How to manage your mental health if you have COVID-19
Feelings of guilt, fear and loneliness can come up when you have COVID-19, but there are ways to manage it
Michelle Loughery caught COVID-19 on Boxing Day. She describes her physical symptoms as feeling like her lungs were "paralyzed," and she was lethargic.
But her mental health also took a toll — she was scared of the unknown surrounding the virus, and became depressed thinking of the possibilities.
Loughery, who lives in B.C.'s Okanagan region, said having COVID felt like having a "dirty little secret."
"I never expected to feel guilty," she said.
"I felt guilty for potentially risking my grandkids."
She also felt totally alone: her husband was away for work, and she had to isolate as per public health guidelines.
Those feelings of loneliness, anxiety and guilt are completely natural, according to registered psychologist Dr. Carla Fry.
"There's probably no one that I've spoken to that is in the middle of COVID illness or or has just recovered that hasn't expressed these things to me," she said.
Fry says that while everyone experiences illness differently, they will likely face some challenges with their mental health while infected with the virus.
Though it's not possible to completely wipe that stress away, there are tools to manage it.

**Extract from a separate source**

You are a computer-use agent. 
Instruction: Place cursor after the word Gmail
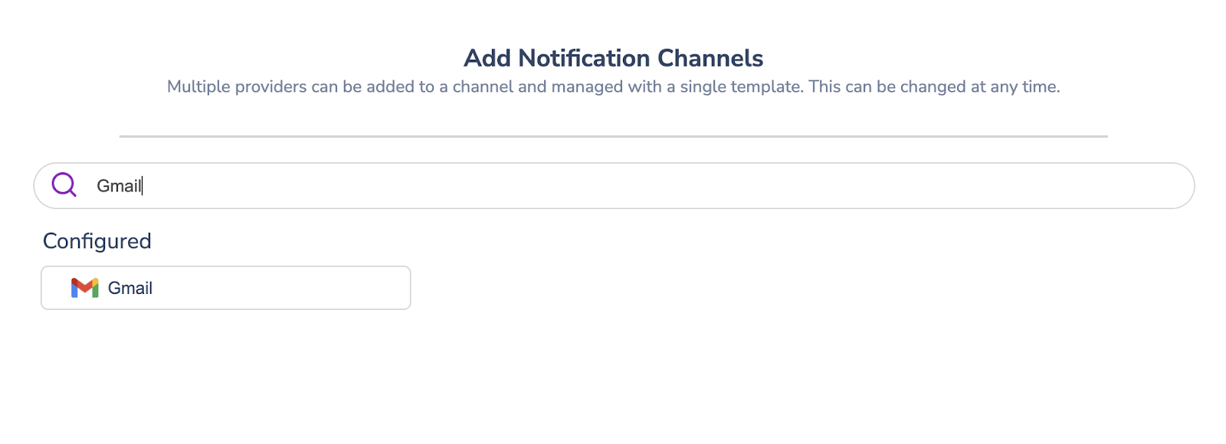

"The goal is not zero discomfort in terms of mood or anxiety or upset," Fry said.
"The goal is to do something, anything, consistently in fits and starts to make it one per cent better, five per cent better, four per cent better, on a really good day hopefully it's 10 or 15 per cent better in terms of mental health, but anything counts. The goal isn't to be 100 per cent free of anxiety, worry, sadness, loneliness."
Ruminate, but don't dwell
It's important to spend 60 seconds intentionally thinking about the guilt you may feel when you have COVID, says Fry.
Thoughts like "why wasn't I more careful?" or worry around infecting others are normal, but not something to dwell on.
"For those of us who are very conscientious and socially minded, feeling responsible for the health of others is fair and normal," Fry said.
"[But] it's not healthy [for people] to spend 20 minutes, two hours or two days ... berating themselves."
Active distraction
It can be hard to let those thoughts go, so Fry also recommends active distraction — which isn't to bury your feelings, but to find something engaging to focus on for a while instead.
These include reading a book, watching a TV show or listening to a podcast, for example.
"Active distraction is a healthy and positive mental health strategy," Fry said.
She also recommends pausing in between for self-care. If anxiety or depression seeps into your thoughts, return to active distraction, she says.
Cut out comparison
During the road to recovery, it's natural to want to understand how the virus is affecting others, but Fry advises against that.
"When any of us are sick, COVID or otherwise, we're more vulnerable to bad news," she said.
Instead, focus on your own illness and care.
For some, that might mean tuning out daily COVID-19 news or social media, something Loughery employed while she was sick.
"I started to watch art videos. I watched anything that was happy," Loughery said.
Connect
If you test positive for COVID-19 or experience COVID-19 symptoms, you need to isolate — which can make life quite lonely. Reaching out to loved ones for support is an important way to manage that loneliness.
Fry suggests those feeling physically well enough to ask a friend to have a tea virtually, or to watch TV a show with a colleague and text back and forth about it.
"Actually saying, 'hey, I need some help here,' it's not an easy thing," Fry said.
"The loneliness is real and there's no way to perfectly mitigate it, but no one's going to know how lonely you feel unless you actually share that. People aren't very good at mind reading."
Fry says it's a reciprocal situation, as once you feel better, you can offer the same support to others.
Pace yourself
Fry says taking things slowly is the best way to recover both physically and mentally. This includes not overworking yourself if you continue to work from home, not overdoing it with chores, and not pushing yourself if you're feeling tired or weak.
Although it may seem obvious, she said, many people are used to working through discomfort.
"It's not the time for that," Fry said.
"It's not the time to show or prove to yourself or other people that you're a superhero because the likelihood of extending the sickness is higher."